M. Dumas a triplé cet effet
en faisant délier Buridan en frois fois ;
voilà ce que je dois avouer et dire. Il a
été, là, au-dessus de moi de toute la
hauteur du talent éprouvé sur la faiblesse qui
s'essaie, du faire sur l'inexpérience !
Quant à ta
vérité de ce que j'avance, elle se trouvera, pour
tout lecteur impartial, d'abord dans la précision, la
textualité des détails, si je puis m'exprimer
ainsi ; je ne cite pas seulement ce qui se trouve dans la Tour
de Nesle actuelle, mais ce qui ne s'y trouve pas, entr'autres une
scène du quatrième tableau. Buridan venait en
Bohémien et non en capitaine, chez Orsini sorcier. Celui-ci
voulait en imposer au Bohémien, qui lui
révélait les meurtres de la Tour de Nesle comme
il les avait révélés à
Marguerite ; et bientôt l'envoûteur
tombait aux genoux du Bohémien, pris aux propres
superstitions que lui-même inspirait au vulgaire,
à savoir que peut-être il y avait de vrais
sorciers ! Cette scène a dû disparaître
du moment qu'Orsini était fait tavernier.

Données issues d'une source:
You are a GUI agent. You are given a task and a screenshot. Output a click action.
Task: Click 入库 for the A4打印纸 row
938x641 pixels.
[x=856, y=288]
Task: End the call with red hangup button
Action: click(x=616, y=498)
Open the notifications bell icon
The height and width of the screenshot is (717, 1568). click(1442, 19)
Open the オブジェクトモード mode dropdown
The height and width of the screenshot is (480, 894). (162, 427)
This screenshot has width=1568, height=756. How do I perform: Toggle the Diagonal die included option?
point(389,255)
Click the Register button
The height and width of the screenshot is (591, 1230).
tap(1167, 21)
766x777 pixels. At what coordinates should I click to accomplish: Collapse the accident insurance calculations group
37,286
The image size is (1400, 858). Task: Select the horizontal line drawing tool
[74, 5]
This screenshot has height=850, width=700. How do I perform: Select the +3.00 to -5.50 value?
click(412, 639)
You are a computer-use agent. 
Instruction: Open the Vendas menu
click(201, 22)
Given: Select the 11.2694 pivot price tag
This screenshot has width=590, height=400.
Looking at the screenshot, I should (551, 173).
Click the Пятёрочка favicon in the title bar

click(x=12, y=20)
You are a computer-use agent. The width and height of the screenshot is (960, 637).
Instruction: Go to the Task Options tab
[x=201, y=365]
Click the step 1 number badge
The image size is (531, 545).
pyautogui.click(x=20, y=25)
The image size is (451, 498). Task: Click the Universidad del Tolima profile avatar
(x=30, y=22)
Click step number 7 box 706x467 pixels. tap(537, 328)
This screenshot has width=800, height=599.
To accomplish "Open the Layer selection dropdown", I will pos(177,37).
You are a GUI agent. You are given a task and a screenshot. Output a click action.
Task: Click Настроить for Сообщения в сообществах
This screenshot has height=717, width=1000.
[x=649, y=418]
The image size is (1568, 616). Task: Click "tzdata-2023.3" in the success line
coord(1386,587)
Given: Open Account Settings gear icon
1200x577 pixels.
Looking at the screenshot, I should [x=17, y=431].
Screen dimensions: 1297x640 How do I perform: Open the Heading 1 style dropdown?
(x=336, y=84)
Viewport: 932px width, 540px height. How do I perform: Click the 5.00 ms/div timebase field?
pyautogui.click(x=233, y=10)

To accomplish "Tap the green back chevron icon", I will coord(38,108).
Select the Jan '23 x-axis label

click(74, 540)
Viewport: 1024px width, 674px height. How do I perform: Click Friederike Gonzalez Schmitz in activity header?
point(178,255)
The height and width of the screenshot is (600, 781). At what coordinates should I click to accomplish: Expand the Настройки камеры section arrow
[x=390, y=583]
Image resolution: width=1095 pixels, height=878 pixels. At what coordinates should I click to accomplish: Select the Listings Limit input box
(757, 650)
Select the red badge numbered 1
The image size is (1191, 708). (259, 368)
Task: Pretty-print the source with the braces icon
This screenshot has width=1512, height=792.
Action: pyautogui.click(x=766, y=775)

== OBJECTIFS ==
1. Répondez aux questions suivantes à partir de l'extrait sur La Tour de Nesle.
(a) Sous quelle apparence Buridan venait-il chez Orsini dans la scène du quatrième tableau ?
(b) À qui le Bohémien avait-il déjà révélé les meurtres de la Tour de Nesle ?
(c) Que devient Orsini d'après la dernière phrase ?
2. Recopiez fidèlement le passage de l'extrait sur La Tour de Nesle qui va de « M. Dumas a triplé » à « sur l'inexpérience ! ».
3. Prolongez l'extrait sur La Tour de Nesle à la suite de sa dernière phrase.

== CORRIGÉ DE L'EXERCICE ==
1.
(a) En Bohémien, et non en capitaine.
(b) À Marguerite.
(c) Il est fait tavernier.

2.
M. Dumas a triplé cet effet
en faisant délier Buridan en frois fois ;
voilà ce que je dois avouer et dire. Il a
été, là, au-dessus de moi de toute la
hauteur du talent éprouvé sur la faiblesse qui
s'essaie, du faire sur l'inexpérience !

3.
Ensuite, j'ai pour
probabilité, je devrais dire pour preuve de ma parole, la
parole même de M. Dumas, dans cette lettre où il
me dit : Harel est venu me demander des conseils pour un drame
de vous qu'il désirait monter. Votre pièce... Ce
que j'ai été assez heureux pour y ajouter... etc.
On ne parle point ainsi d'un ouvrage dans lequel on a tout fait. Puis
un mot de M. Harel, que je reçus avant mon départ
(après la retraite de Janin ), et dans lequel il me dit:
« Écrivez-moi, soignez votre
santé, et surtout travaillez ! » II y
avait donc des modifications, des changemens
arrêtés, un travail à
faire !... On le nie, je l'affirme, et j'affirme avec
pièces !... C'est au lecteur à juger ! 1
Et maintenant vous concevez qu'il
m'importera peu que M. Dumas ait eu, oui ou non, entre les mains mon
premier manuscrit. J'ai démontré qu'il a eu mon
second plan ! D'un autre côté, il avoue
lui-même avoir possédé et
copié en partie, le manuscrit de Janin, qui était
le mien gâté... Que me faut-il de plus ?
Je reprends donc mon histoire
où je l'avais laissée. Les félonies
vont s'y succéder comme un feu de file.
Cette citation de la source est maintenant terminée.